Work to complete
Through the line that contains "Given: Cancel the wizard with Annulla", return the data below exactly, starting at its first line; leave the rest out.

[Excerpts from a dataset]
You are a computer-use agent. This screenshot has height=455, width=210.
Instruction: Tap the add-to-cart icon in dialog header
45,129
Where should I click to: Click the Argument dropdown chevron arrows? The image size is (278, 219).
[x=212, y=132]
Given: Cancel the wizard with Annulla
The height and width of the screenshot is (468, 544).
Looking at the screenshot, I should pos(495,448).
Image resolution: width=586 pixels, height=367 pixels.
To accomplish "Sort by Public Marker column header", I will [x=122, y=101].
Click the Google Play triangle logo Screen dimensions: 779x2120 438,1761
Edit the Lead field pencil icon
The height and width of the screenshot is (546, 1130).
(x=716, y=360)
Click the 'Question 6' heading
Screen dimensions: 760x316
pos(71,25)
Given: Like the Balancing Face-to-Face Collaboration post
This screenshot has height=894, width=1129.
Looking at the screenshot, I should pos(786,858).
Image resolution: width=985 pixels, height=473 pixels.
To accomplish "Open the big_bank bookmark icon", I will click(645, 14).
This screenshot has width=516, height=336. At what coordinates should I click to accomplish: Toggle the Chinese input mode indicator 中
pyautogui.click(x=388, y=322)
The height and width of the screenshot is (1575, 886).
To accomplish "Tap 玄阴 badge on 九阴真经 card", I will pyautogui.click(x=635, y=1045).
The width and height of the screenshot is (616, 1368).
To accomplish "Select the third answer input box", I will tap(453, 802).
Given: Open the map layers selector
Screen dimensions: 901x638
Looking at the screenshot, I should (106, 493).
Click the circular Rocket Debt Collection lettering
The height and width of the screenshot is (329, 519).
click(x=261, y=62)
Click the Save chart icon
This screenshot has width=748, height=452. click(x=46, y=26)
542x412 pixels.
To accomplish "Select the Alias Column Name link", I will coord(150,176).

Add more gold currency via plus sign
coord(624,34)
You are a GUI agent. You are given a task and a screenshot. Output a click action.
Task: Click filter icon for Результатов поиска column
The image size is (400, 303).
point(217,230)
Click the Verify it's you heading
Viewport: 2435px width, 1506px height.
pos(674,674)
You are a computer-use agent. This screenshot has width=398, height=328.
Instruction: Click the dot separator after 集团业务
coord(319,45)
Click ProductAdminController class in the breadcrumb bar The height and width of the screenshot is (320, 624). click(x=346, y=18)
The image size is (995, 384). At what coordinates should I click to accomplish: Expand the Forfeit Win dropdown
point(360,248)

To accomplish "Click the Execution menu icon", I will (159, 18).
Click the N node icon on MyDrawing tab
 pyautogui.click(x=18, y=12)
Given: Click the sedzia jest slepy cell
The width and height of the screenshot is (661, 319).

Response to the exercise
You are a computer-use agent. This screenshot has height=455, width=210.
Instruction: Tap the add-to-cart icon in dialog header
45,129
Where should I click to: Click the Argument dropdown chevron arrows? The image size is (278, 219).
[x=212, y=132]
Given: Cancel the wizard with Annulla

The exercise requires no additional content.